Here's the best thing about this church--right as you enter it you see the baptismal font (in the same place where our own Christ Church font was years and years ago.  But it smells a little fishy around it.  Here's the sign for visitors:

OK so I knew there were little penguins on the South Island, but we're still on the north...our B&B owner assured me that there are penguins here, too--little ones called fairy penguins.  So yes indeed the penguins love tunneling under structures like churches on the coastline in order to find shelter!!  That is one way we cannot compete with Christ Church,  Raukokore.  Seems to me that the female priest there now was behind what else sits up near the font, too:

Saturday, June 25, 2016

Frightening and Unforgettable

Today started out well.  We went to church this morning in the tiny Christ Church, Coromandel.  The priest was in Europe for 3 months, so lay readers led the service; it was just fine!  It's always a pleasure to use the New Zealand Prayer Book...they have a real knack for molding the language beautifully.  Afterward we were invited to coffee hour and had nice conversations with several folks.  The congregation was about 10 or 12 people, plus us.  WE learned that regular oatmeal cookies are known here as ANZAC biscuits..ANZAC refers to the combined forces of Australia and New Zealand...these biscuits apparently were sent many, many times to loved ones on the various fronts in World War II.

Lunch was at a roadside stand of sorts, the Coromandel Oyster Company.  See photo below.  Barry said that the oysters on the half shell were really fine and fresh.  And he loved the mussel chowder.  I had fish and chips, which was lovely.  The chips were made of kumara, which is a purple sweet potato.  They were delicious.

After lunch we decided to walk the track around Coromandel Town.  On the map it looked very tame.  But in reality it was anything but tame.  The person who laid out the track went in a more-or-less straight line, which meant lots and lots of steep stairs.  There was a boardwalk covered with netting, which was torn and which tripped me up as I crossed it.  Ouch.  Then lots of slippery paths due to the rain recently and the clay soil.

Next came the thunderstorm, which was scary.  We took shelter in some bushes and crouched down most of the time...and it passed over us in time and went away.

To add insult to injury we had to ford a stream towards the end of the walk--which we didn't know about at the beginning.  And the scary thing was that it was really swollen from rainwater that fell in copious amounts recently.  The normal fording place was unusable--flooded too deeply.  We found another place and Barry gallantly went first as I hung back and whined about how scary it was.  He helped me to cross, then promptly lost footing and partly fell into the rushing water.  But he got out again, thank God.  And after getting himself to the top of the slippery bank, he hauled me up, too.

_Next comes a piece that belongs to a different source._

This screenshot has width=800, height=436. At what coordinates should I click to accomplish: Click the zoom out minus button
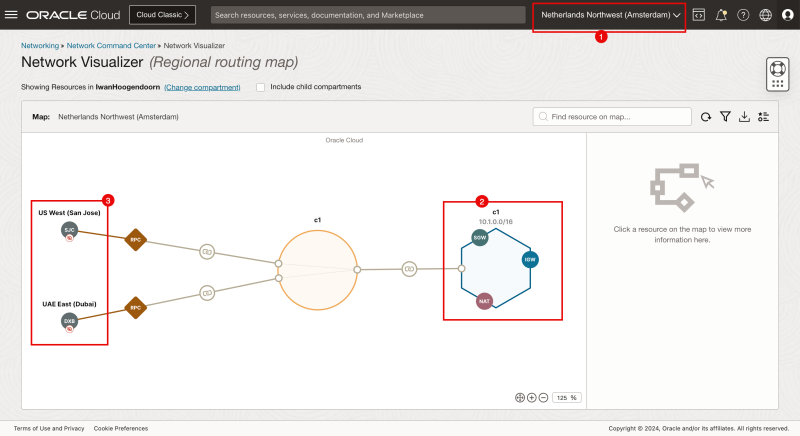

This is one of those memories that we'll always have...now we're laughing but at the time it was scary as can be.  The boots are drying and the muddy pants are being washed, and all is well.  Thank God.  Must have been the influence of Christ Church, Coromandel!

Below:
1.  Yesterday on the little deck outside our "bach" (I think the word is a shortening of "bachelor pad" or something like that.  We're in a basic little cottage, which is great.
2.  Christ Church, Coromandel
3.  Lunch today--oysters on the half shell, mussel chowder, fish and chips.
4.  Barry in front of a giant kauri tree...pronounced "cowrie" like the shells...These are indigenous to New Zealand and have been used for timber, including being hollowed out to form Maori waka, or war canoes.  They are being replanted and preserved--threatened these days with 'kauri dieback disease" which must be some kind of bacteria or fungus...
5.  Looking up that giant kauri.  They can be up to 50 feet around!!!  And live over 3000 years.  National treasures.
6.  On the FIRST part of our walk today, the fun part...looking at the bay and in the foreground on right is a small kauri tree, part of a replanting effort.  I hope they come back and thrive.